(Extracted entries Opens)
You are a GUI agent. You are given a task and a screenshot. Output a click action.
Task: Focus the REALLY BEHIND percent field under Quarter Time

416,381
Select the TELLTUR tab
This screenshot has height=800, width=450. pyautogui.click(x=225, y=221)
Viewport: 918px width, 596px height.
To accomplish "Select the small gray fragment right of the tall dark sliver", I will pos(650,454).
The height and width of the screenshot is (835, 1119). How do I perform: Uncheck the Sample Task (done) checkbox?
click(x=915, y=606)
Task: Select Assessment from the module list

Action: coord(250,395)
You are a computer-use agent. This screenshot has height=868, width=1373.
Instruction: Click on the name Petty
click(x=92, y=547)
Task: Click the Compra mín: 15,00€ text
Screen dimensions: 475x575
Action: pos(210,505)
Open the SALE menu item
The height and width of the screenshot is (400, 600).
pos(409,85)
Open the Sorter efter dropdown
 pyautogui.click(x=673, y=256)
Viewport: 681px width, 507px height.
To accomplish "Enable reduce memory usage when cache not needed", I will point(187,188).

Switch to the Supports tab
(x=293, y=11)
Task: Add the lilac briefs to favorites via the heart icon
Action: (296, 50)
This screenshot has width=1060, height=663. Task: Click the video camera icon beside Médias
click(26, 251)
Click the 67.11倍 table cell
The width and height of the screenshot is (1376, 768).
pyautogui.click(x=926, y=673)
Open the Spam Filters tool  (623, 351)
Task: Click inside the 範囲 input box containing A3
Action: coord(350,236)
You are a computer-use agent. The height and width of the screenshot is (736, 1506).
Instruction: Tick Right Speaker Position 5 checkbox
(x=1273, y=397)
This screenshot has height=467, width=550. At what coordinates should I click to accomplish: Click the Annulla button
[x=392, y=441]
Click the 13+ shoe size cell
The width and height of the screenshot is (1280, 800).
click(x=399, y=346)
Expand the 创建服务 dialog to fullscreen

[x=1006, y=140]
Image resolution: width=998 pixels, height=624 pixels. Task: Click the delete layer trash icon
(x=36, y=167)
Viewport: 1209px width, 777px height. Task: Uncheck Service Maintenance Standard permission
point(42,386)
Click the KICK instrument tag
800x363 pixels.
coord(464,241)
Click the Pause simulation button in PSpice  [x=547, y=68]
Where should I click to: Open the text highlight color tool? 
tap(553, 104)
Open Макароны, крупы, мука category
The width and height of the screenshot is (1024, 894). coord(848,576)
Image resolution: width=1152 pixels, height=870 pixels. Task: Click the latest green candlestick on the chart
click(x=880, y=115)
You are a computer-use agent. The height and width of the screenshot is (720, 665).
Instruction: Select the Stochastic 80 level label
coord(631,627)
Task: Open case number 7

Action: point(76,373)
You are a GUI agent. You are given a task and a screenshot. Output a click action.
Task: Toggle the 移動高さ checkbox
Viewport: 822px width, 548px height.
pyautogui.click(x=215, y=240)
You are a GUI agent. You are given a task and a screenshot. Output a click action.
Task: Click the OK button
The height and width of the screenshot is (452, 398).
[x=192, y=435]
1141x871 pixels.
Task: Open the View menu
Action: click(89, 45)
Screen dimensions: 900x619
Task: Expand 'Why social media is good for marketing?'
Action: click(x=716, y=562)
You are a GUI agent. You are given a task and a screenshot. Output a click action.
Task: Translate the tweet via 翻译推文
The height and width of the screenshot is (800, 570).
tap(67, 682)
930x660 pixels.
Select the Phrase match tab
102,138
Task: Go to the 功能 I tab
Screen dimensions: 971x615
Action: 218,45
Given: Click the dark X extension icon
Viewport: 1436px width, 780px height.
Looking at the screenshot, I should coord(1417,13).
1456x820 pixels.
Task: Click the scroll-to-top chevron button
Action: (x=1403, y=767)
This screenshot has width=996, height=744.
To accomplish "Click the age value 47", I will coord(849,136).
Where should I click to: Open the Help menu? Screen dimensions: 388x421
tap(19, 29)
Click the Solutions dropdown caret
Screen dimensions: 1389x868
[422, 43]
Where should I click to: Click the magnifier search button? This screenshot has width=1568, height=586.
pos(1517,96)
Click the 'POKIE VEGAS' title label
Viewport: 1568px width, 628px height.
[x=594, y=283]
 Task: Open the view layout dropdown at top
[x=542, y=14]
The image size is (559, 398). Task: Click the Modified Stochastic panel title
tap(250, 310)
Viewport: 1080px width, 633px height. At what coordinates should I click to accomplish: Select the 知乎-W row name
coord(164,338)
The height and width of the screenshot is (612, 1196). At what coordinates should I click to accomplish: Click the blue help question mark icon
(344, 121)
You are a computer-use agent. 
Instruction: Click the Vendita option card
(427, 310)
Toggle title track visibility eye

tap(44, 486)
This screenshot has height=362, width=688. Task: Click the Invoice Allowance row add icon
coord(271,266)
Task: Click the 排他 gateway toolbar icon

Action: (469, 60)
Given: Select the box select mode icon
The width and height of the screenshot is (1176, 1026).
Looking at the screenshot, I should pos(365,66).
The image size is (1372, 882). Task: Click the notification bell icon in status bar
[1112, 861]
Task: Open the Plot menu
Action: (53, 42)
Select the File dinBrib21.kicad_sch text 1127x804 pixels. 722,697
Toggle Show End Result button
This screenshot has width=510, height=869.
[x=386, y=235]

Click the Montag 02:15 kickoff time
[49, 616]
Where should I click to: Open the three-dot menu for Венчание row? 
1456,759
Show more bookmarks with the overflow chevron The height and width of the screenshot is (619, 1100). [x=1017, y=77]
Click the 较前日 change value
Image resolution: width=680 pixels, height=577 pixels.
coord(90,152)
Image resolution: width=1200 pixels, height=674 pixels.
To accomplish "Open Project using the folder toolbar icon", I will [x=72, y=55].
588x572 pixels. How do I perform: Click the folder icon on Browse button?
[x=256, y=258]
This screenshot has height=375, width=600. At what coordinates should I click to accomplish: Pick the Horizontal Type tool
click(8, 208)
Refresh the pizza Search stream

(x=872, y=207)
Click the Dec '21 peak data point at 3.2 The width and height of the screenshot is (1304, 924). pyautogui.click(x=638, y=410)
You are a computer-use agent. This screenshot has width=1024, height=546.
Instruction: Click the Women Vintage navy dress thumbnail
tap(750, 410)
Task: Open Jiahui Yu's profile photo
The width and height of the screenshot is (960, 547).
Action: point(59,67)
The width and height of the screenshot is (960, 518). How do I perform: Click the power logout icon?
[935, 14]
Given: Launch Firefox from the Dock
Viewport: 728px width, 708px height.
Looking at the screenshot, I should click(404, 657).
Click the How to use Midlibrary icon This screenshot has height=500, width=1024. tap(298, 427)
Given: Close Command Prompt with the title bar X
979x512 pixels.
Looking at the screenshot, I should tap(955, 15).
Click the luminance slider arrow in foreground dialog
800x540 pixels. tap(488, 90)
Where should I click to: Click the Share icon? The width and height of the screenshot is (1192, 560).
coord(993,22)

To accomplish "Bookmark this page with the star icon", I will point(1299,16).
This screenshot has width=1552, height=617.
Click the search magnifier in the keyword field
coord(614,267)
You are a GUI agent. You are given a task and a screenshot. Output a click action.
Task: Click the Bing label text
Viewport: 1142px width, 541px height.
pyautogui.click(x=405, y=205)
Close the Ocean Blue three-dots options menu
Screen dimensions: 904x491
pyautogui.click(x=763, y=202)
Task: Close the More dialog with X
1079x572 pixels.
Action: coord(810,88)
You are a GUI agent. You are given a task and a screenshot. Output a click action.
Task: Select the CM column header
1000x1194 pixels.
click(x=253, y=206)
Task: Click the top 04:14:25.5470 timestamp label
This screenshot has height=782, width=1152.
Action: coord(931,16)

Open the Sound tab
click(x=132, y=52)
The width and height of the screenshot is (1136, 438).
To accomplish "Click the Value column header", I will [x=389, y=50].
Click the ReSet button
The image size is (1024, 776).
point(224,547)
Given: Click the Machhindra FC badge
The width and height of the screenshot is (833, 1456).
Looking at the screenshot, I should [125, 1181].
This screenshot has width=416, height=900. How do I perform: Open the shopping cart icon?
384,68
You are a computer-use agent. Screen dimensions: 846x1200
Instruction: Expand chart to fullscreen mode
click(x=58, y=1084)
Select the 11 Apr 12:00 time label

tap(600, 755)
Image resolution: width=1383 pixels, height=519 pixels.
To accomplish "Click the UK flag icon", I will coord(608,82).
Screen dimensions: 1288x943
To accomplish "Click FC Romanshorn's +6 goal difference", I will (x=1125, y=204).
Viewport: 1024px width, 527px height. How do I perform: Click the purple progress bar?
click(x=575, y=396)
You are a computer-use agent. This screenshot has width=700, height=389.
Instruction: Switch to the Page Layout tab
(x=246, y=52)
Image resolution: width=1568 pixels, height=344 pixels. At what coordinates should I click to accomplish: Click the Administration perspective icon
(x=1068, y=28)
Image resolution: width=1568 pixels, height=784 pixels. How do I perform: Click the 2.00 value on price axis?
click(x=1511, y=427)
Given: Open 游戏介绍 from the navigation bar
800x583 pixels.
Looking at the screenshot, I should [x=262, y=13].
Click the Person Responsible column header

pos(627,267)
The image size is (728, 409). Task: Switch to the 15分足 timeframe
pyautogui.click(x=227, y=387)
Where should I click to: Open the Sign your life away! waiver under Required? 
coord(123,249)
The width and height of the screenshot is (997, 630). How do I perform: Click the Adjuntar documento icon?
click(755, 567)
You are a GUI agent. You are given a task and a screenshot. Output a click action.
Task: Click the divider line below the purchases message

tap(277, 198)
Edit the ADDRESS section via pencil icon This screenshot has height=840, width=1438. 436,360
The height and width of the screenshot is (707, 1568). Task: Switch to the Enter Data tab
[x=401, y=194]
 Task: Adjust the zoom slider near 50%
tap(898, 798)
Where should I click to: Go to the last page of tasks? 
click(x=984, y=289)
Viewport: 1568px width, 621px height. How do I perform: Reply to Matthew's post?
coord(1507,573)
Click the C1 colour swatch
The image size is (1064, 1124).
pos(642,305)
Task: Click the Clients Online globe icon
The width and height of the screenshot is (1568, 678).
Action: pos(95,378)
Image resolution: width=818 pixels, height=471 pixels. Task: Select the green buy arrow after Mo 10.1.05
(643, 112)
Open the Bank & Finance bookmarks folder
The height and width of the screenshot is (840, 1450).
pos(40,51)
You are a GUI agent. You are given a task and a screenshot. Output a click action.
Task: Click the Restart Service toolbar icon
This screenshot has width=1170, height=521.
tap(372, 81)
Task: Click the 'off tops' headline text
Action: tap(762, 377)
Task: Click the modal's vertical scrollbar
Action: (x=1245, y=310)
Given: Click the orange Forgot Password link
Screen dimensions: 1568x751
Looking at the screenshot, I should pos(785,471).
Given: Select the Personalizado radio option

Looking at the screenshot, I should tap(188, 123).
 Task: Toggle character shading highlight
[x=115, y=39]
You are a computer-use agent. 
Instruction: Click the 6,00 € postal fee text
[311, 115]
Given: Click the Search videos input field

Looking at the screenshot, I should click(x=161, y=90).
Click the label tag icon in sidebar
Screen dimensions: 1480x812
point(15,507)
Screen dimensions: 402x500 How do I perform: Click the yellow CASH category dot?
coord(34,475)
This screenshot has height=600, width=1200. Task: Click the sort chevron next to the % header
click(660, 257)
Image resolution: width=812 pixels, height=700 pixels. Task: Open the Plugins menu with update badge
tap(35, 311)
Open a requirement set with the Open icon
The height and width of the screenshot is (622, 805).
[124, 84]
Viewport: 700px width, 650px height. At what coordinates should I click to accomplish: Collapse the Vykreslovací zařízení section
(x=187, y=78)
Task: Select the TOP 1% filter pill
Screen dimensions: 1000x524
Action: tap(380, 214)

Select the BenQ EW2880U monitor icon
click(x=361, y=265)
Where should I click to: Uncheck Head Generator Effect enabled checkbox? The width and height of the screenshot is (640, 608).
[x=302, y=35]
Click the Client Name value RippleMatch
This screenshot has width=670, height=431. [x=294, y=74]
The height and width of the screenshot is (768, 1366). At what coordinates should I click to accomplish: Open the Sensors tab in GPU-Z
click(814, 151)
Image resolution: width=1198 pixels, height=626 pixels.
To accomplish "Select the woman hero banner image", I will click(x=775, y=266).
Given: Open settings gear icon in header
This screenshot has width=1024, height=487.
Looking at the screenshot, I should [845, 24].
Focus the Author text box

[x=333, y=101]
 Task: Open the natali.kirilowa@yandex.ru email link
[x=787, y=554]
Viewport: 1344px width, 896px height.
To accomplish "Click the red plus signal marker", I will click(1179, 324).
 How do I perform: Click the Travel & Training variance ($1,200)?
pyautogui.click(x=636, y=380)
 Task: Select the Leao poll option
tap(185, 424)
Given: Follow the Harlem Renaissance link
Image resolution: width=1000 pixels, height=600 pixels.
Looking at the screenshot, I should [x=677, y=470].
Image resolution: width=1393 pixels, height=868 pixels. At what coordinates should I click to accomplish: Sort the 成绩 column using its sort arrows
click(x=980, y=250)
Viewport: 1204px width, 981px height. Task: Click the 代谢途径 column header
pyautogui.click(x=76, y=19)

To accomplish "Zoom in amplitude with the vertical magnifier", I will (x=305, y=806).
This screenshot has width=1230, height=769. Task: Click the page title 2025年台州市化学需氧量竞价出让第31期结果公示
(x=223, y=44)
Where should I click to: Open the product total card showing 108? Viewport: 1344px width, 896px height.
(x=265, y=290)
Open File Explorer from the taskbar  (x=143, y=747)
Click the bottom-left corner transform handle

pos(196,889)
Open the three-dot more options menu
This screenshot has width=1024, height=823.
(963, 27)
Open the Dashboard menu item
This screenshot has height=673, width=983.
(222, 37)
(Extracted entries Closes)
**Work to be completed**:
In the answer, the lines from the first line of the data above through the line containing "Task: Click the Compra mín: 15,00€ text" must appear exactly as written, with nothing else.

**Answer for the task**:
You are a GUI agent. You are given a task and a screenshot. Output a click action.
Task: Focus the REALLY BEHIND percent field under Quarter Time

416,381
Select the TELLTUR tab
This screenshot has height=800, width=450. pyautogui.click(x=225, y=221)
Viewport: 918px width, 596px height.
To accomplish "Select the small gray fragment right of the tall dark sliver", I will pos(650,454).
The height and width of the screenshot is (835, 1119). How do I perform: Uncheck the Sample Task (done) checkbox?
click(x=915, y=606)
Task: Select Assessment from the module list

Action: coord(250,395)
You are a computer-use agent. This screenshot has height=868, width=1373.
Instruction: Click on the name Petty
click(x=92, y=547)
Task: Click the Compra mín: 15,00€ text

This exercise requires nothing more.